■ Exercise brief:
Extract precisely the lines that run from the line containing "Insert a hashtag using the # icon" to the end of the records below, with both ends included and pictures omitted.

Dataset items

◇ ◇ ◇

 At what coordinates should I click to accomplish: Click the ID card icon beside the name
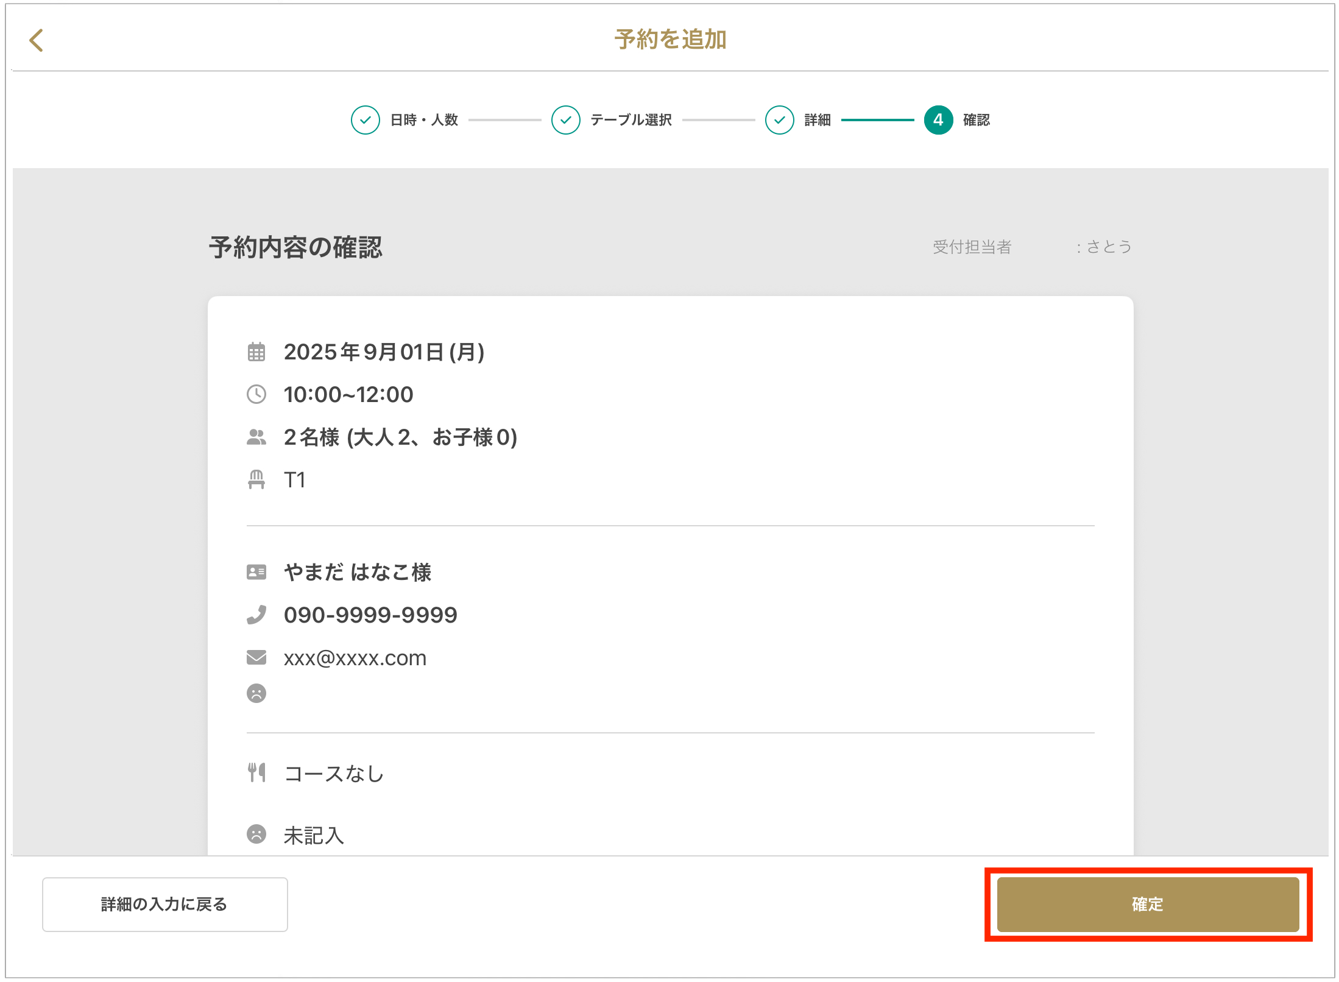click(x=256, y=572)
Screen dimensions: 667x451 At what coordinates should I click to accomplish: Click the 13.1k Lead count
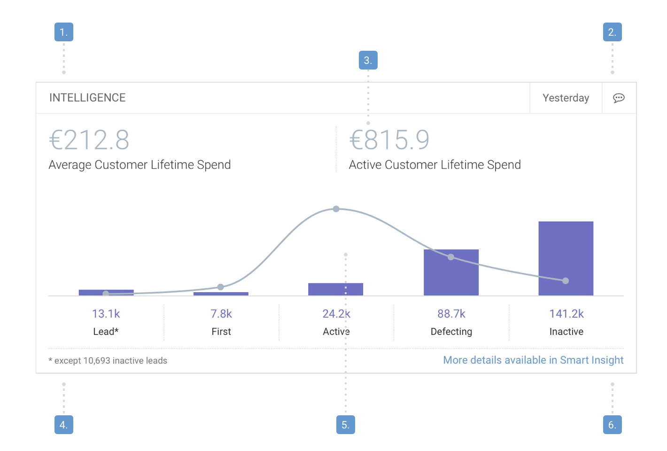(x=106, y=313)
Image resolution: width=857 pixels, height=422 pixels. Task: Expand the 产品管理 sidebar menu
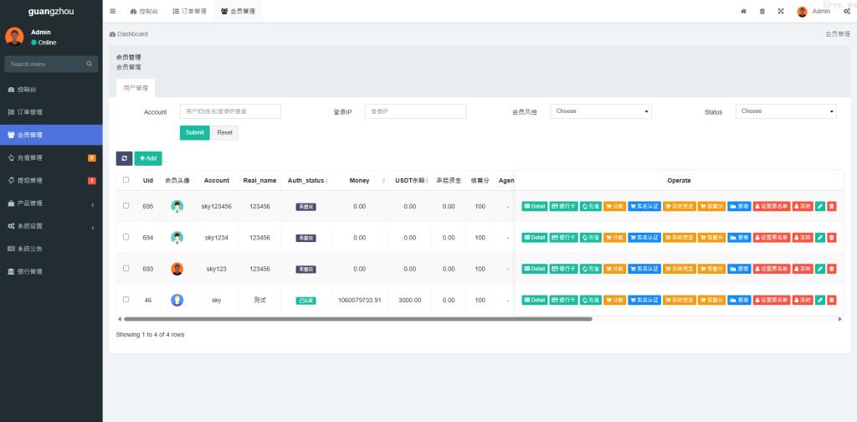coord(51,203)
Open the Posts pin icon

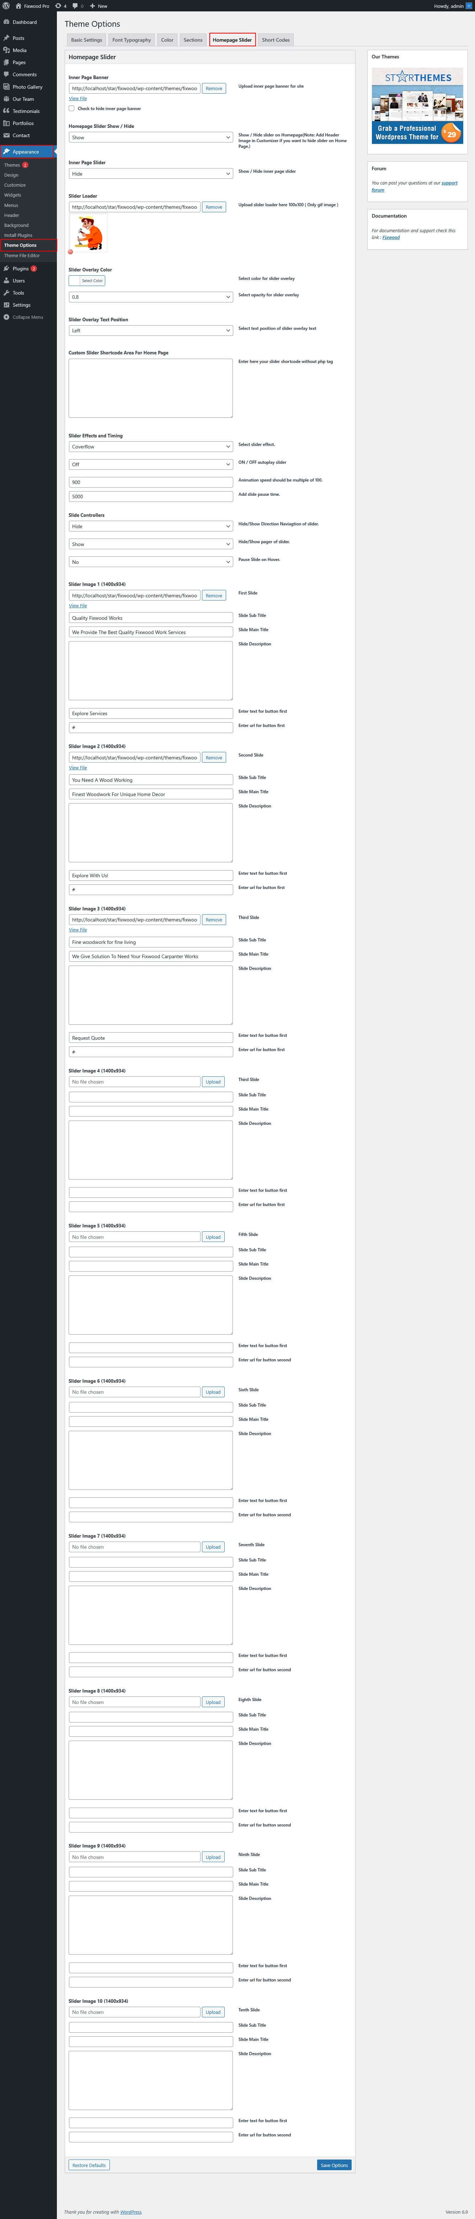[6, 38]
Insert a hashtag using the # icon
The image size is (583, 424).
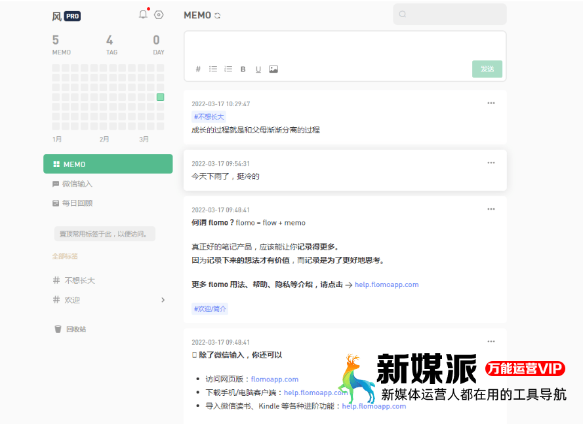(x=198, y=69)
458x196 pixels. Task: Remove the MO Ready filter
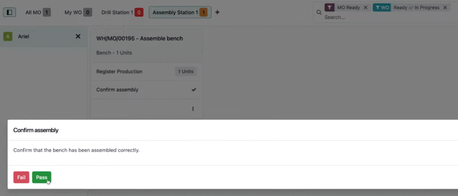[365, 8]
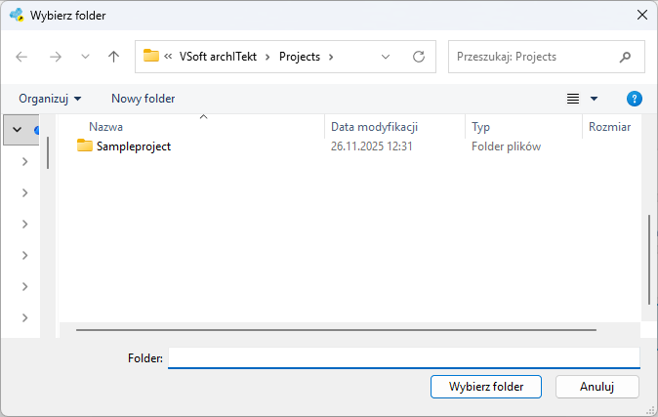Refresh the Projects folder listing
Viewport: 658px width, 417px height.
(x=419, y=57)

◇ ◇ ◇

■ Task output:
Insert a hashtag using the # icon
The image size is (583, 424).
(x=198, y=69)
458x196 pixels. Task: Remove the MO Ready filter
[365, 8]
Refresh the Projects folder listing
Viewport: 658px width, 417px height.
(x=419, y=57)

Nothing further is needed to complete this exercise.